7. Pour rejeter la demande d’acquisition de la nationalité française de M. E, le ministre de l’intérieur s’est fondé sur le motif tiré de ce qu’il ne pouvait être considéré comme ayant fixé en France le centre de ses intérêts familiaux, dès lors que son enfant mineur résidait à l’étranger à la date de la décision attaquée.
8. Il est constant que l’enfant mineur de M. E résidait à l’étranger à la date de la décision attaquée. Si celui-ci fait valoir qu’il avait engagé une procédure de regroupement familial concernant cet enfant, il ressort des pièces du dossier que cette demande était en cours d’instruction à cette date, et s’est concrétisée postérieurement à la décision contestée par l’arrivée en France du fils de M. E en 2024. Dans ces conditions, eu égard au large pouvoir dont il dispose pour apprécier l’opportunité d’accorder ou non la nationalité française au ressortissant étranger qui la sollicite, le ministre, en se fondant, pour rejeter la demande de l’intéressé, sur le motif mentionné au point 7 du présent jugement, n’a pas commis d’erreur manifeste d’appréciation, nonobstant la circonstance selon laquelle le requérant déclare avoir le reste de ses intérêts familiaux et matériels en France. Au surplus, il est toujours loisible à M. E de présenter auprès du préfet des Hautes-Alpes une nouvelle demande d’acquisition de la nationalité française, le regroupement familial engagé étant désormais effectif.
9. Il résulte de tout ce qui précède que la requête de M. E doit être rejetée en toutes ses conclusions.
D E C I D E :
Article 1er : Il n’y a pas lieu de statuer sur les conclusions à fin d’admission provisoire à l’aide juridictionnelle.

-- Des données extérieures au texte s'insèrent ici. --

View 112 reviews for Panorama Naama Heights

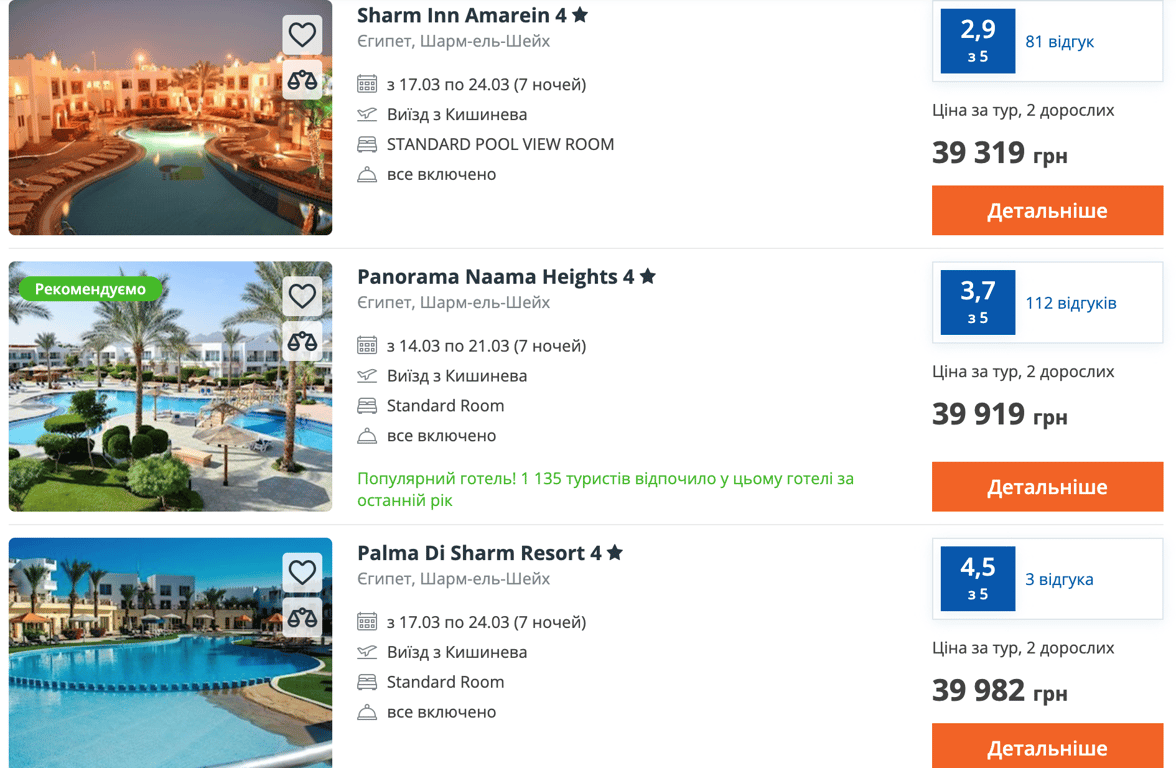(1071, 303)
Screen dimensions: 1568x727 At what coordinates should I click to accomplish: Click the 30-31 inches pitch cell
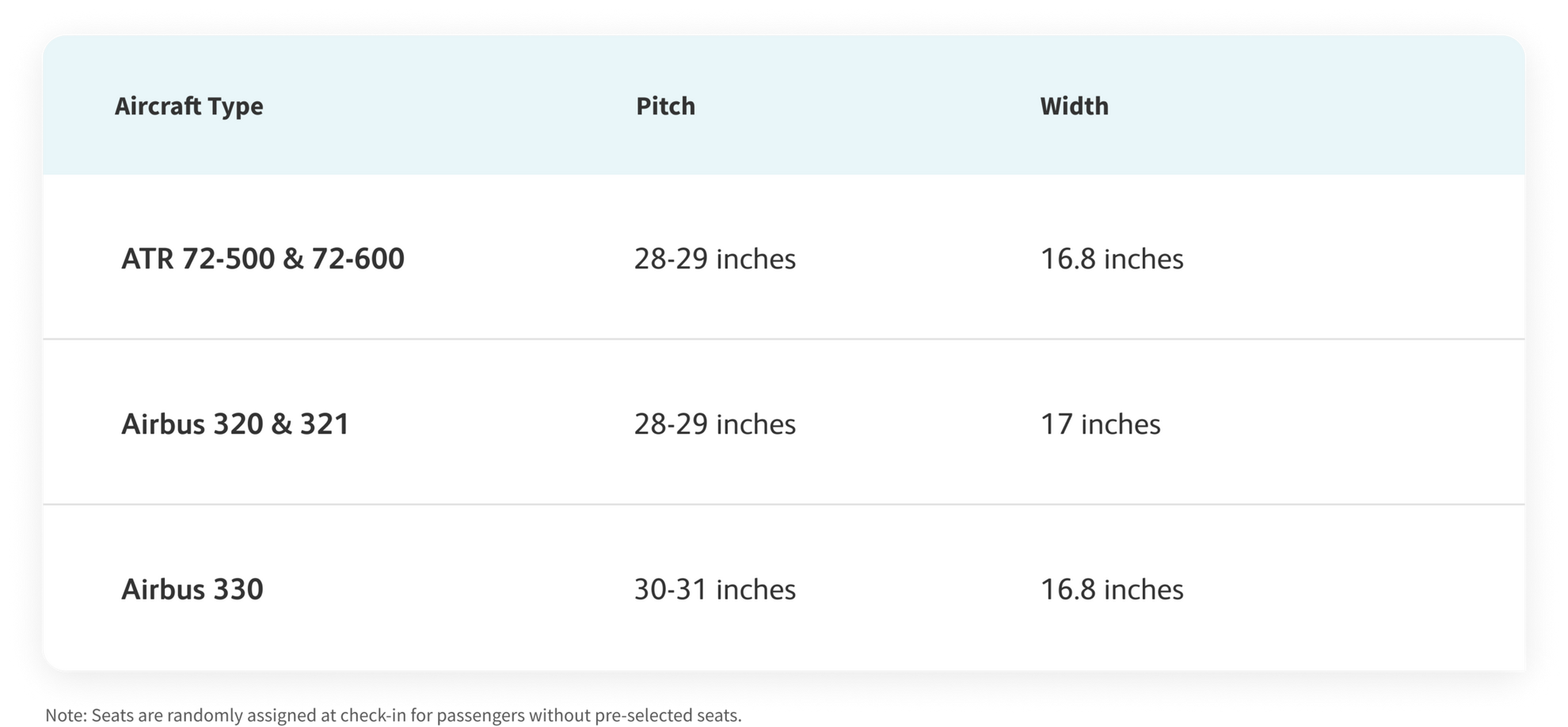[x=714, y=590]
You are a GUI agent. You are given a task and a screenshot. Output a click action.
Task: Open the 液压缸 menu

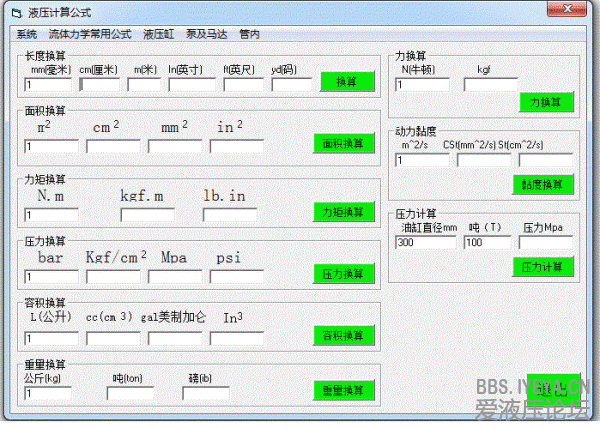tap(158, 34)
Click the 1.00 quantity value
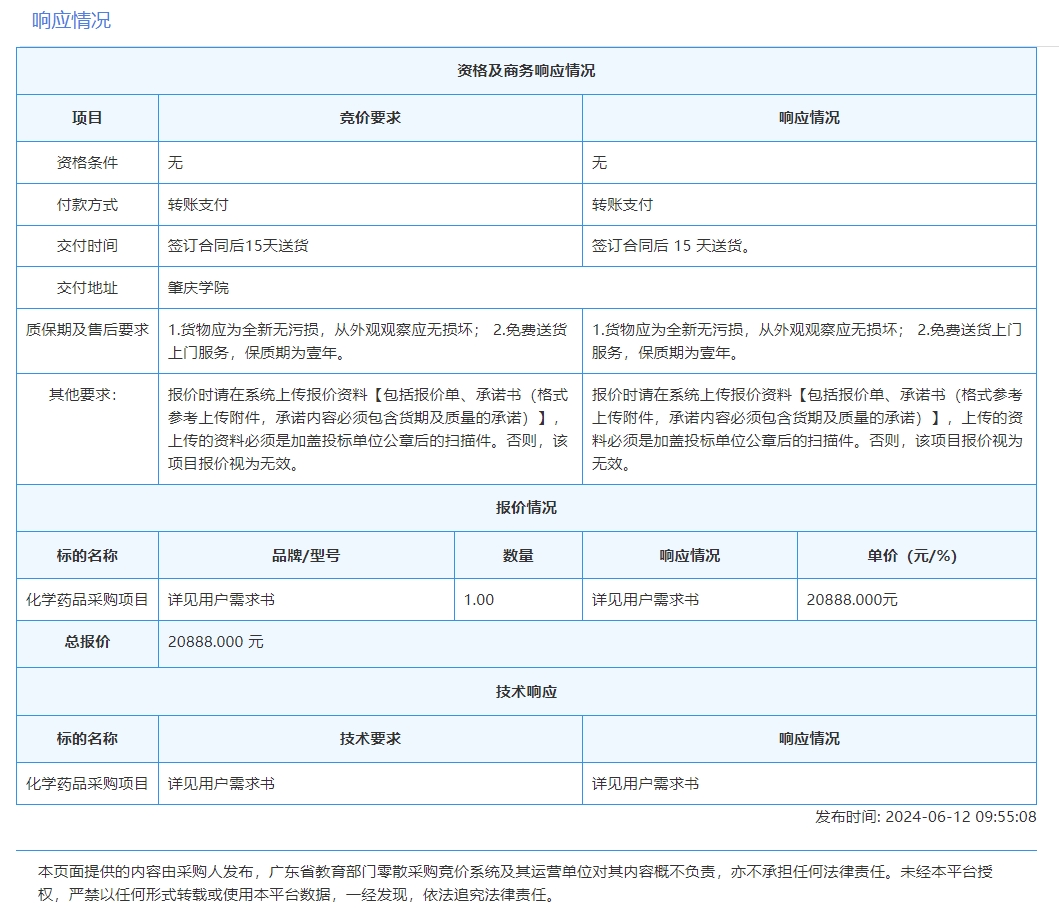The width and height of the screenshot is (1059, 910). coord(479,600)
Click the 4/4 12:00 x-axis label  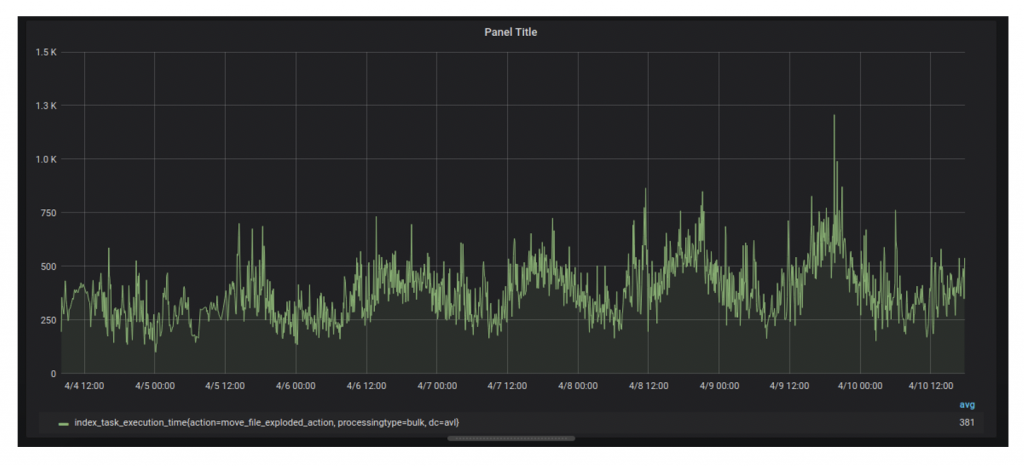84,386
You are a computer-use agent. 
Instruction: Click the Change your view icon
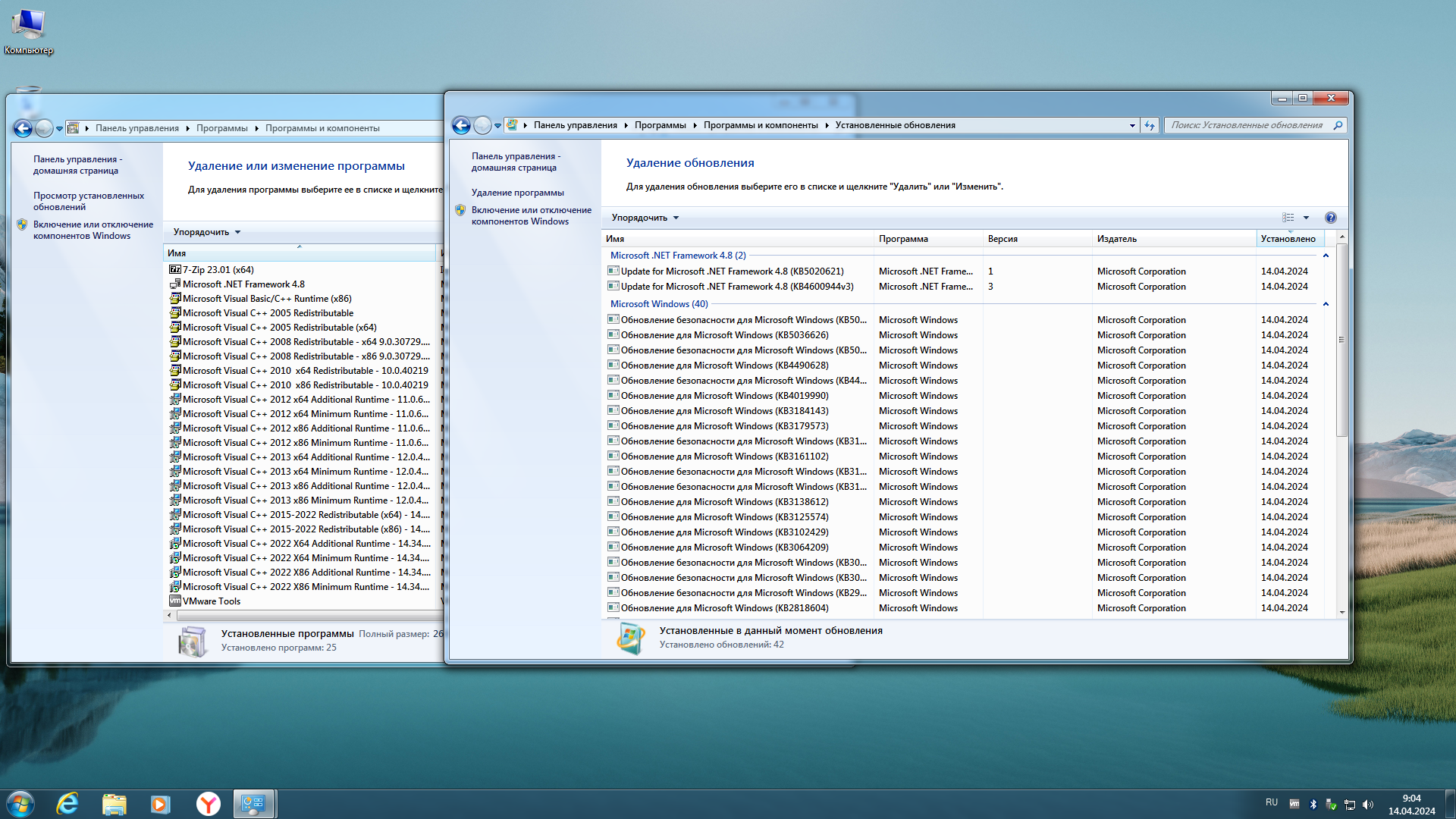point(1288,218)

Article 2 : Le surplus des conclusions de la requête de M. E est rejeté.
Article 3 : Le présent jugement sera notifié à M. D E, au ministre de l’intérieur et à Me Olivier.
Délibéré après l’audience du 17 décembre 2024, à laquelle siégeaient :
Mme Douet, présidente,
Mme Thomas, première conseillère,
M. Brémond, premier conseiller.
Rendu public par mise à disposition au greffe le 14 janvier 2025.
Le rapporteur,
E. BRÉMOND
La présidente,
H. DOUETLa greffière,
L. LÉCUYER
La République mande et ordonne au ministre de l’intérieur en ce qui le concerne ou à tous commissaires de justice à ce requis en ce qui concerne les voies de droit commun contre les parties privées, de pourvoir à l’exécution de la présente décision.